# Diablo 2 Battle.net ... wo sind meine Mitspieler?!



## bumi (8. März 2006)

Hi Community

Ich hab da 'ne kleine Frage: wenn ich früher D2 gespielt hab und auf die Karte geschaut hab, hab ich jeweils gesehen wo die anderen Spieler sind, so dass ich ihnen nachlaufen konnte, falls ich sie verloren hatte. Seit dem Kauf von LoD und dem nachfolgenden Patch aber, seh ich auf der Karte nur noch mich und meine Geschöpfe (z.b. beim Necromancer) - sonst nix.
Bin ich da auf irgend eine Taste gekommen und hab das irgendwie ausgeschaltet, oder was ist da los?


----------



## Herbboy (8. März 2006)

bumi am 08.03.2006 22:53 schrieb:
			
		

> Hi Community
> 
> Ich hab da 'ne kleine Frage: wenn ich früher D2 gespielt hab und auf die Karte geschaut hab, hab ich jeweils gesehen wo die anderen Spieler sind, so dass ich ihnen nachlaufen konnte, falls ich sie verloren hatte. Seit dem Kauf von LoD und dem nachfolgenden Patch aber, seh ich auf der Karte nur noch mich und meine Geschöpfe (z.b. beim Necromancer) - sonst nix.
> Bin ich da auf irgend eine Taste gekommen und hab das irgendwie ausgeschaltet, oder was ist da los?

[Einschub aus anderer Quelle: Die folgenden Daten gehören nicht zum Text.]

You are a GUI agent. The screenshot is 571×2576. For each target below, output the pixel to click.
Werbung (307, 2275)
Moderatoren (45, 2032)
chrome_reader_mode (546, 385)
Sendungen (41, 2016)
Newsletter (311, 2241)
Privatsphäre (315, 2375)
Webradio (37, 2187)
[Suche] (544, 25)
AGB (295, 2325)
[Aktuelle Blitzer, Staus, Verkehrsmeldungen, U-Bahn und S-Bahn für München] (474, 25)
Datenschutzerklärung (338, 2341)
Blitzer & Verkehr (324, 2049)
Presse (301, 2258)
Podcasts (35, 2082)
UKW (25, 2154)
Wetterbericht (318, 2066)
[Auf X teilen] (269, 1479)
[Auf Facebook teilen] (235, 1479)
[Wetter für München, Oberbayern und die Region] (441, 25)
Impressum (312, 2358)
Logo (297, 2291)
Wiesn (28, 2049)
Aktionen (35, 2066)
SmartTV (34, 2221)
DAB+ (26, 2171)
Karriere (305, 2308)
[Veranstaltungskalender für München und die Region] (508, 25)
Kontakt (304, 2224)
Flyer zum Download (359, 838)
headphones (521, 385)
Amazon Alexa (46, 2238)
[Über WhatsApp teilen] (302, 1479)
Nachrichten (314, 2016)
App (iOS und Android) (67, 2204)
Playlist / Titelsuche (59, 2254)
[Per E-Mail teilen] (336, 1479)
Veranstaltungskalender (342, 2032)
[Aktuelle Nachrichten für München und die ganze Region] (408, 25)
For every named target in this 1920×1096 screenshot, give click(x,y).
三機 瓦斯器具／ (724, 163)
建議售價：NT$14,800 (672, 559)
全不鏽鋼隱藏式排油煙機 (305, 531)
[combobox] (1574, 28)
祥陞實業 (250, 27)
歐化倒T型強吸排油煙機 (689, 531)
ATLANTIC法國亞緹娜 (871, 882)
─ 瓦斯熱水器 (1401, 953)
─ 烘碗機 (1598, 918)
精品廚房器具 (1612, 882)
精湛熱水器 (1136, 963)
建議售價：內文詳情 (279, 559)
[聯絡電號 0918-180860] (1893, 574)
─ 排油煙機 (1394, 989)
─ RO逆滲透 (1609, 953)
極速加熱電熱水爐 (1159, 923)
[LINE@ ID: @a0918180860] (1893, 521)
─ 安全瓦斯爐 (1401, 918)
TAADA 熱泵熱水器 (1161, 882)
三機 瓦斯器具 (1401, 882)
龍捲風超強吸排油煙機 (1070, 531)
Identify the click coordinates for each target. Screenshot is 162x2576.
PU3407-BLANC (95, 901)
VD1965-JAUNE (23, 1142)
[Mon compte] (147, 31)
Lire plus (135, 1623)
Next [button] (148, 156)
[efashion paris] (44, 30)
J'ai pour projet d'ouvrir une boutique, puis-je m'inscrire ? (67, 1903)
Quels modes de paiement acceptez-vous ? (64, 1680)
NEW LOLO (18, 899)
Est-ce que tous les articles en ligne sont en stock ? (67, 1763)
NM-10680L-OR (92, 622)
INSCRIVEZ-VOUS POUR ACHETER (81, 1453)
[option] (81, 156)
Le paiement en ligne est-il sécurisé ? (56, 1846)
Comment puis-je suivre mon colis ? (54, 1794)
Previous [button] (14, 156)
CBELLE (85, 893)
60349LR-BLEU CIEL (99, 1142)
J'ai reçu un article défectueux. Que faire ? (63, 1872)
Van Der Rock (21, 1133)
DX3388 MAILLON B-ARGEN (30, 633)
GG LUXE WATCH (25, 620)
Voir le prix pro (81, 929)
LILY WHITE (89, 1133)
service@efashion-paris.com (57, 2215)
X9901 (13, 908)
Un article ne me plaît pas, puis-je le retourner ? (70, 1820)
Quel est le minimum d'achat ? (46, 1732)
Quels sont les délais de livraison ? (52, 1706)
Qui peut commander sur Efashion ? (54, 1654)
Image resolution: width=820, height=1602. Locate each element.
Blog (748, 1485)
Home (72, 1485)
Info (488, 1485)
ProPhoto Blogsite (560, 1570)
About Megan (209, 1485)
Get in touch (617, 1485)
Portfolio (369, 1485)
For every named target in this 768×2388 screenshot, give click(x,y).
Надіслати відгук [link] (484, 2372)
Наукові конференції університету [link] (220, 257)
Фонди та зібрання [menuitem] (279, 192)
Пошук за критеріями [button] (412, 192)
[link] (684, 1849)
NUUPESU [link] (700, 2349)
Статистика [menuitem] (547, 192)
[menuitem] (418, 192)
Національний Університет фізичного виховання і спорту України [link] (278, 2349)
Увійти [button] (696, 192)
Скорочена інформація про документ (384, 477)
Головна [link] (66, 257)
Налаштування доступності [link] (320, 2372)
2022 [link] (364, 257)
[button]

anleitung? oder in den optionen nachsehen, wie die minimap belegt ist? ich glaube tab-taste, bin aber nicht sicher.


----------



## Sgod (8. März 2006)

Spielmenü-->Optionen-->Automatische Karte Optionen-->Party anzeigen: Ja-->Namen anzeigen Ja/Nein (wie du willst) 


Gruß Sgod


----------



## bumi (8. März 2006)

Sgod am 08.03.2006 23:10 schrieb:
			
		

> Spielmenü-->Optionen-->Automatische Karte Optionen-->Party anzeigen: Ja-->Namen anzeigen Ja/Nein (wie du willst)
> 
> 
> Gruß Sgod


Dankeschön   

@Herb: wo die Minimap ist weiss ich schon, aber darum gings ja: die waren auf der Minimap nicht mehr sichtbar


----------